Iran's parliament has recently voted to pass legislation banning permanent forms of birth control, such as vasectomy and tubal ligation (when women get their "tubes tied"), in an attempt to improve the country's declining birth rate. Other forms of birth control that are not permanent are not banned under the proposed bill.
Under the legislation, which has to be approved by another council before being enacted, health care providers who perform permanent contraception surgeries would first receive a warning, then a fine and could ultimately have their offices closed. Such procedures would be legal only if there were a medical need for them — for example, if a patient's health were threatened by an unintended pregnancy.
Iran's birth-control policy in recent decades, which encouraged all forms of contraception, has been dramatically effective in controlling population growth. But now, the declining fertility rates are starting to concern some members of the country's conservative government and the Supreme Leader Ayatollah Khamenei, who recently called Iran's former population control plan a "mistake."
Vinod Mishra, the United Nations' chief of population policy, said in an interview with the Middle East news organization Al-Monitor that, currently, Iran's fertility rate is about 1.7, which is well below the level of 2.1 that is the replacement-level fertility rate needed to maintain the current population numbers.
However, experts say there are better ways, other than banning vasectomies, to encourage childbearing and raise fertility rates. Moreover, banning access to some methods of contraception could be unethical, they say. [ The History and Future of Birth Control ]
"It is striking that 2014 marks the 20th anniversary of the Programme of Action of the International Conference on Population and Development," said Ann Biddlecom, the United Nations' chief of fertility and family planning. "One of the key principles of the Programme of Action is that all couples and individuals have the basic right to decide freely and responsibly the number and spacing of their children, and to have the information, education and means to do so," Biddlecom told Live Science.
What are vasectomies, and why are they done?
A vasectomy is a minor surgical procedure that works by blocking the tube, called the vas deferens, through which sperm pass. The female version of permanent sterilization is called tubal ligation or tubectomy, and involves sealing a woman's fallopian tubes to prevent eggs from reaching the uterus. Because tubectomy is a major surgical procedure, it is done less commonly than vasectomy.
"In Iran, a vasectomy is mostly suggested in the cases of couples who have had two to three children, or even five to six, and have been in marriage for a long time," said Dr.

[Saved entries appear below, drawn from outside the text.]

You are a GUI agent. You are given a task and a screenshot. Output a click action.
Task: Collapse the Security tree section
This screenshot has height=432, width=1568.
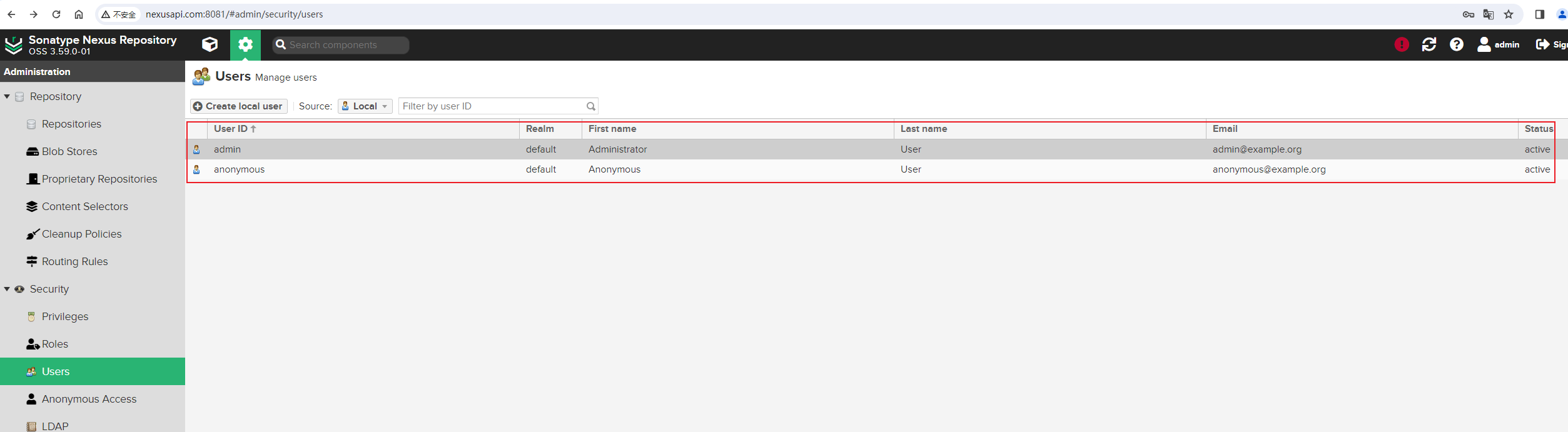click(x=7, y=289)
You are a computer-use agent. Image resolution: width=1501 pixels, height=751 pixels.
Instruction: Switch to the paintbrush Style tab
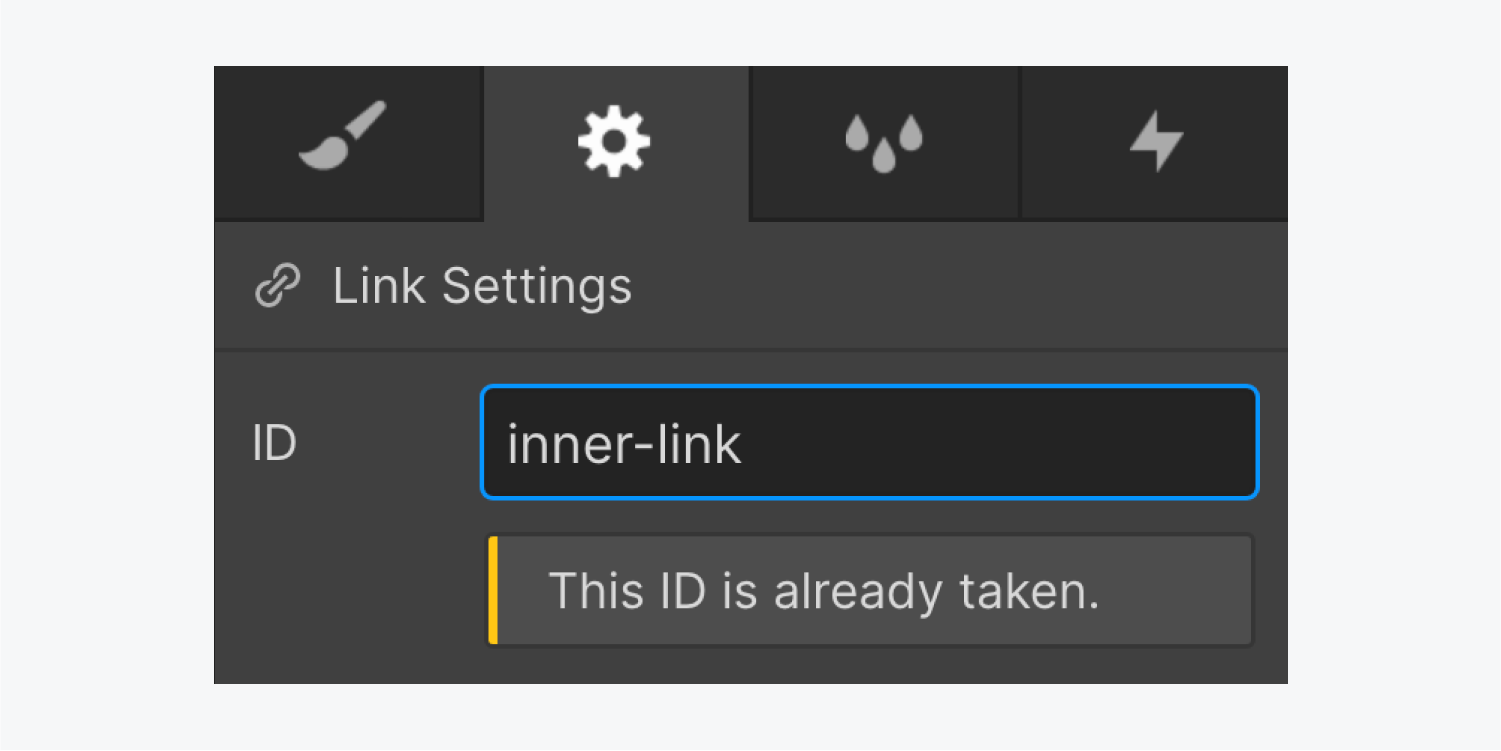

Mehdi Aghdaee, a neuroscientist at Harvard Univeristy in Cambridge, Massachusetts, who has previously worked as a primary care physician in Iran.
Although the new law will not prohibit Iranians from using other methods of contraception, for some couples who do not want more children, vasectomy is a good option that has very few side effects compared to other methods, and doesn't put a burden on a woman's body, Aghdaee told Live Science.
Vasectomy is not irreversible; it is possible to perform another surgery to try to reconnect the cut portions of the vas deferens. However, success is not guaranteed, and the procedure is costly.
How to ethically raise fertility rates?
Limiting people's choices about their reproductive health is generally unethical, said Arthur Caplan, a bioethicist at the New York University School of Medicine.
"When governments ask individual citizens to promote a common good by trying to manipulate medical procedures related to reproduction, it also raises a slippery-slope problem," Caplan said. "Pretty soon, birth-control pills become a problem, and then condoms."
"I think social goals are better achieved by incentives than they are by restrictions," he told Live Science.
Policies that use incentives to raise fertility rates include providing direct subsidies for childbearing, or making it easier for women and men to balance work and family, Biddlecom said. Many countries that face aging populations have implemented a wide range of such policies without limiting people's access to family planning methods, she said.
In the Iranian media, critics of the proposed law have pointed out that economic factors, and not the family planning policies, are contributing to the country's aging population. A difficult economy, a decline in marriages and an increase in divorce may be factors keeping people from having more children.
Using incentives targeted at younger couples would likely be more successful in raising fertility rates than banning a procedure that is used only by people who don't want any more children, Caplan said.